= DATA SHOWN =
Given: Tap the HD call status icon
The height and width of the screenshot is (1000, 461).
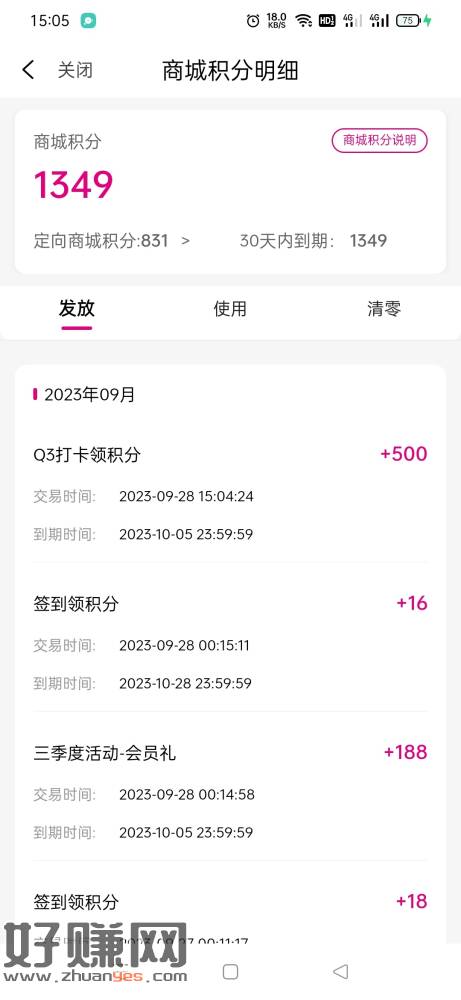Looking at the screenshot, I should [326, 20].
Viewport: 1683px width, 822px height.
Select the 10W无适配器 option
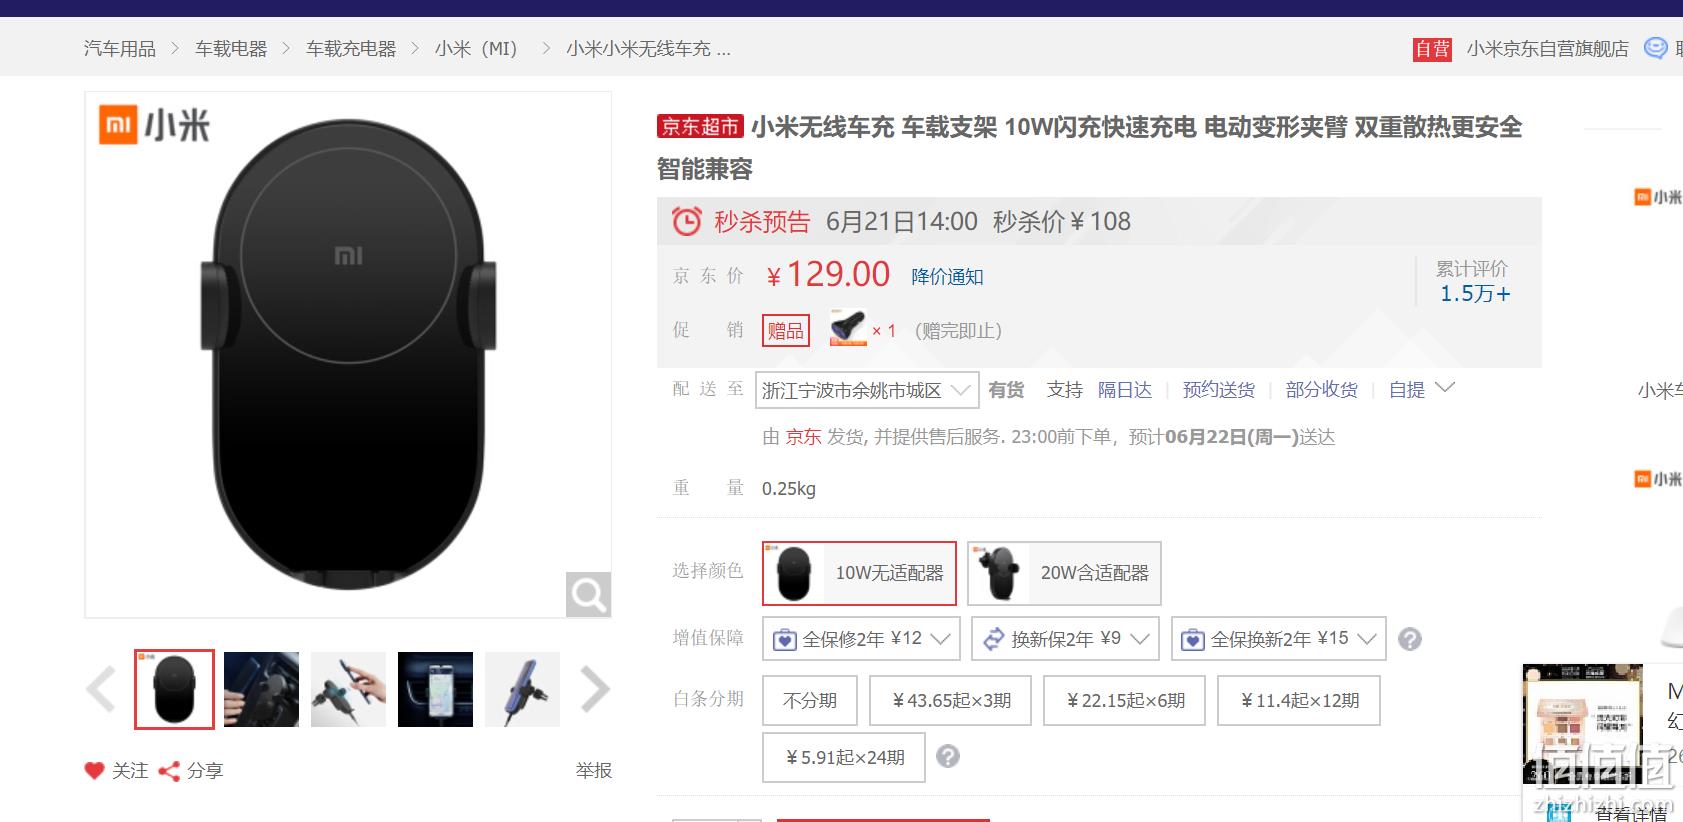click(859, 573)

= WORK INSTRUCTIONS =
Convert the entries above into a two-column CSV with the header row "text,answer", one row per entry. Put each entry's text and its answer in their own quoted fields, replace line breaks with spaces, and omit the pictures.

= EXPECTED ANSWER =
text,answer
"Given: Tap the HD call status icon The height and width of the screenshot is (1000, 461).","Looking at the screenshot, I should [326, 20]."
"Viewport: 1683px width, 822px height. Select the 10W无适配器 option","click(859, 573)"